この後2、3年生の男子5人の可愛い花四天の活躍ですが、私は立見でくたびれて、本堂の階段にちょっと腰掛けさせていただいて一休み。というわけで写真はありません。
さて、いよいよ「白浪五人男」です。三味線、長唄の新富座連中もご近所さんだそうです。
江戸のお上の御意向で、鎌倉稲村ヶ崎となっていますが、実はすぐ横を流れる隅田川の堤の設定。
待ってました!盗賊の一味が現れます。
2.3年生のかわいい捕手が後ろに並んでいるのがちょっと見えます。
3.4.5.6年生の男子女子入りまじっての五人男、名乗りも堂々たるものです。
フィナーレです。
黙阿弥が亡くなって去年で130年。黙阿弥の名さえゆかりの新富座、子供たちが1年かけて真剣に稽古を積んで見せてくれた見事な舞台でした。黙阿弥が喜んで目を細めて、見守っていることでしょう。
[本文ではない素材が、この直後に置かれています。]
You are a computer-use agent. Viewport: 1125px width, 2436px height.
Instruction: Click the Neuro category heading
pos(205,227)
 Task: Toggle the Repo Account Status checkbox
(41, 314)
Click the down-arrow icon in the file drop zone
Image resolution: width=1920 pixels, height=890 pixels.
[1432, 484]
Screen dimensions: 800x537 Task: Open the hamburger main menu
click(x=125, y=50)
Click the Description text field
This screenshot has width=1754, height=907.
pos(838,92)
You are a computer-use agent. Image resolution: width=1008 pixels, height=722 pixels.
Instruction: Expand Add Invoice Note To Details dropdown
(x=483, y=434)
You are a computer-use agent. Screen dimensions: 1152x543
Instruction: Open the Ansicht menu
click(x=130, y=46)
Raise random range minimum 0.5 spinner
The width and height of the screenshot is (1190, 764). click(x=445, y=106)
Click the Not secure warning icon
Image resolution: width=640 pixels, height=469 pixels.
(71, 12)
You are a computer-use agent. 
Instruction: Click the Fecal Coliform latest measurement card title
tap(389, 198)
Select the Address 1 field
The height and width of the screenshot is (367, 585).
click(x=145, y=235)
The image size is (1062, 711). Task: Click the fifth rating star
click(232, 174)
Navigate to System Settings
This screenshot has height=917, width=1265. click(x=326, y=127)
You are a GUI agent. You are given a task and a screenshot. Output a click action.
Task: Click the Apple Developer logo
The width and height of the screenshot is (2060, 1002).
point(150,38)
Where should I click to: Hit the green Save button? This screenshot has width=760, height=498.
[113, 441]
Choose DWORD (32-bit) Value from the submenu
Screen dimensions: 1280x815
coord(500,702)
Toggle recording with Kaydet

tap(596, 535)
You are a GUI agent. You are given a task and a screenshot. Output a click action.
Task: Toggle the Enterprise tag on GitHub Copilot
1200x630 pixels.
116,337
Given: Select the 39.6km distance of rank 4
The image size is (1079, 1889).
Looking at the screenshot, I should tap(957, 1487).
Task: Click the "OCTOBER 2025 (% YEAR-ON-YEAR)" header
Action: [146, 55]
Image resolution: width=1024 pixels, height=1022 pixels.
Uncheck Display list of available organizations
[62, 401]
また来年はこの伝統を受け継いで、泰明小学校から晴海西小学校まで地域のたくさんの小学生が参加して、同じ演目を見せてくださるそうです。
お天気も良くて、見物の方たちも本当に楽しそうで、今はこの地域に住んでいる私まで、嬉しくありがたい気持ちで拝見しました。黙阿弥はたくさんの人々の心の中に生き続けているようです。(良)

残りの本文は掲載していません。